> **Data to use**:
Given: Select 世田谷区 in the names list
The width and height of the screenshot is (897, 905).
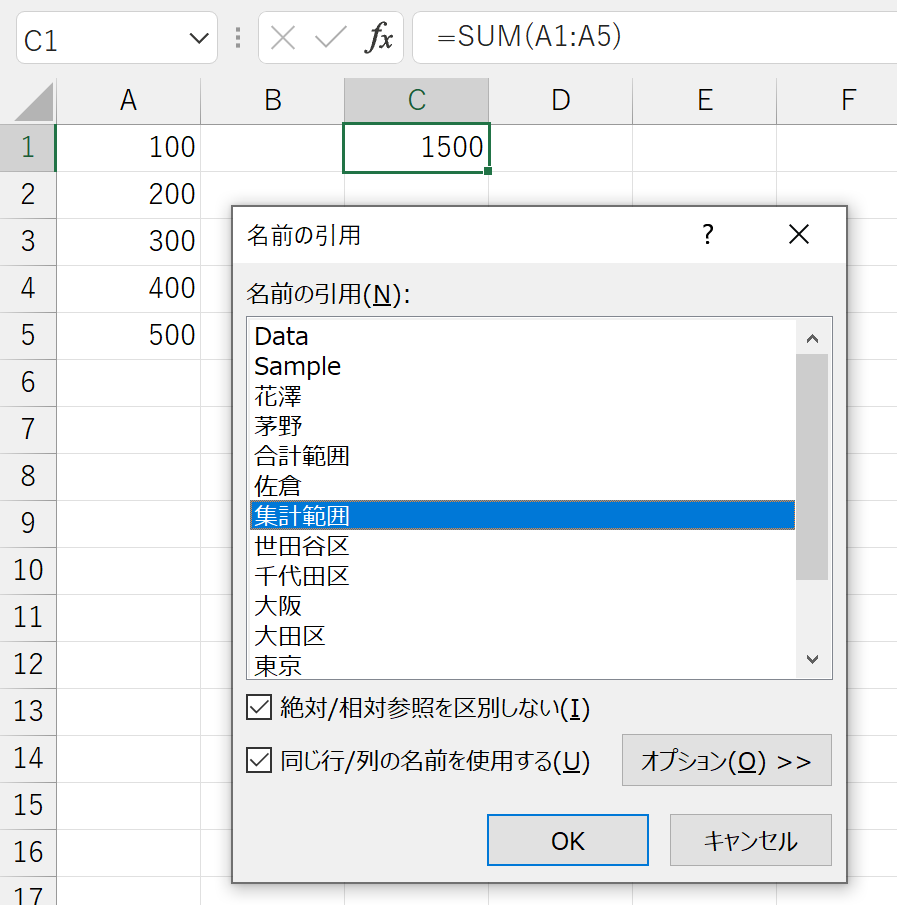Looking at the screenshot, I should pos(522,546).
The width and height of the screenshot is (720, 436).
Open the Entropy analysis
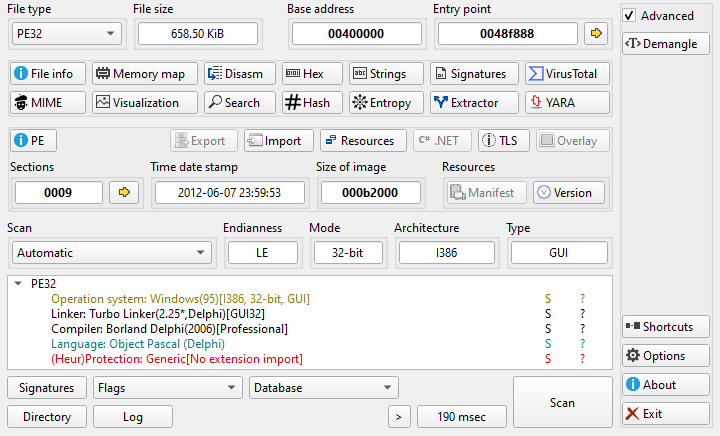coord(382,102)
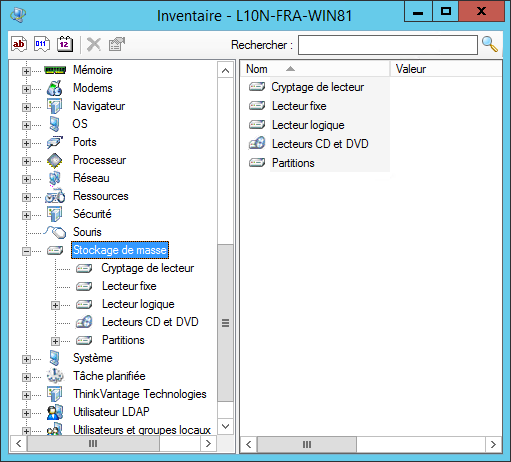Click the delete X toolbar icon
Viewport: 511px width, 462px height.
click(94, 44)
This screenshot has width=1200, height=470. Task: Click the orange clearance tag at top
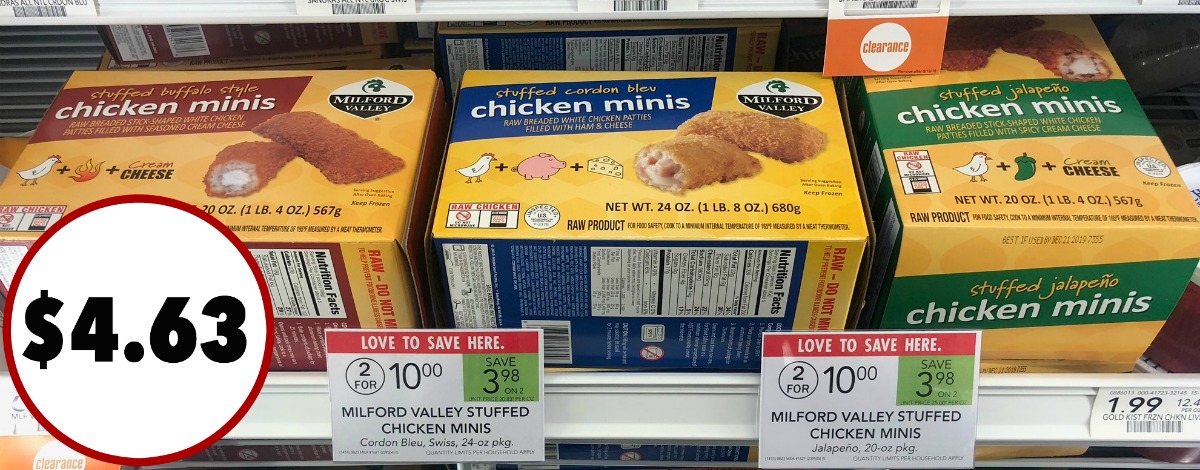click(886, 44)
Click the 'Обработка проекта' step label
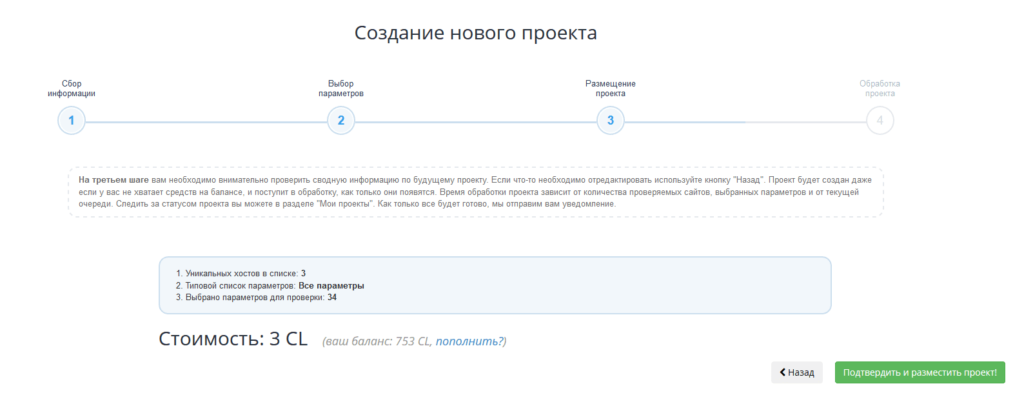1024x406 pixels. coord(880,88)
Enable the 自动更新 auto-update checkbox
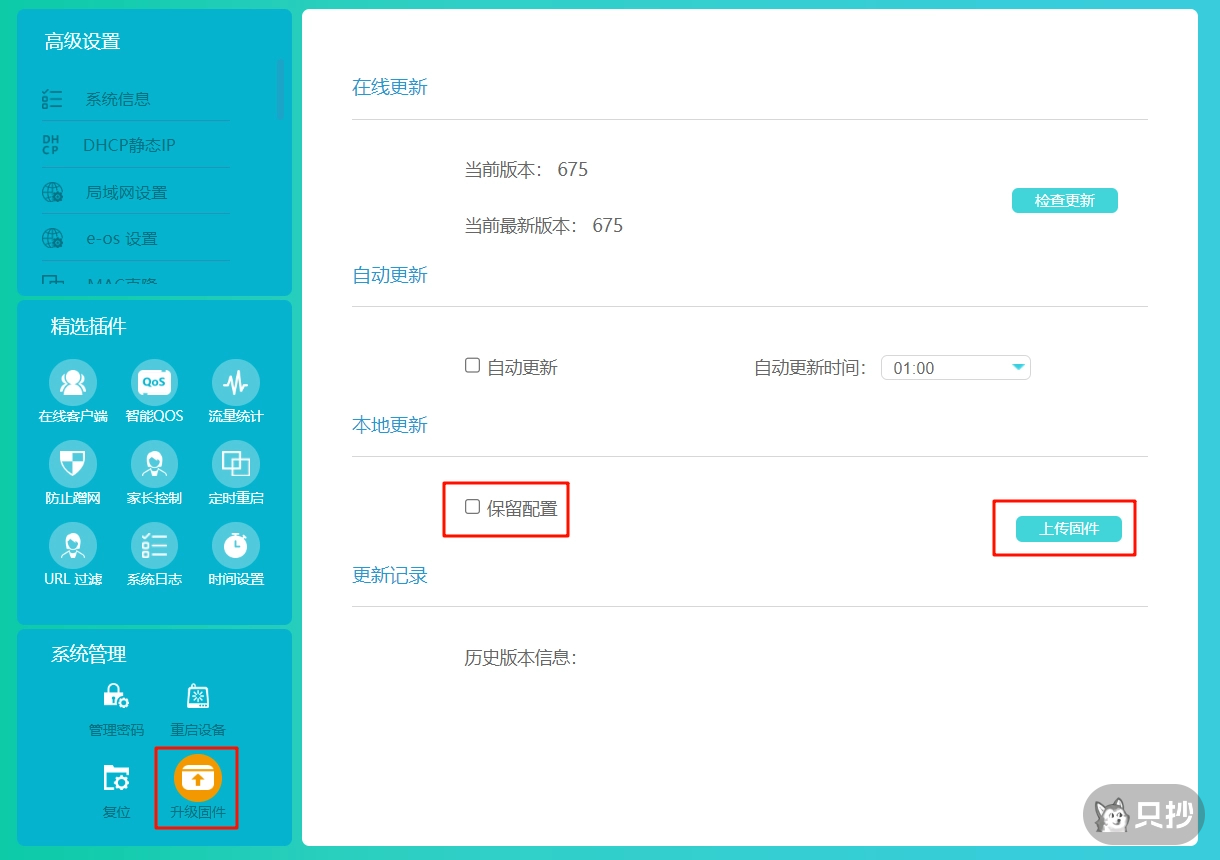1220x860 pixels. coord(471,366)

> **Exercise goal**:
Rewrite all of the material with "orange" changed to "red" and nothing else altered, leaving out the pictures.

> **Result**:
Given: Select 世田谷区 in the names list
The width and height of the screenshot is (897, 905).
Looking at the screenshot, I should pos(522,546).
The width and height of the screenshot is (720, 436).
Open the Entropy analysis
coord(382,102)
Click the delete X toolbar icon
Viewport: 511px width, 462px height.
click(94, 44)
This screenshot has width=1200, height=470. Task: Click the red clearance tag at top
click(886, 44)
Click the 'Обработка проекта' step label
1024x406 pixels. coord(880,88)
Enable the 自动更新 auto-update checkbox
1220x860 pixels. coord(471,366)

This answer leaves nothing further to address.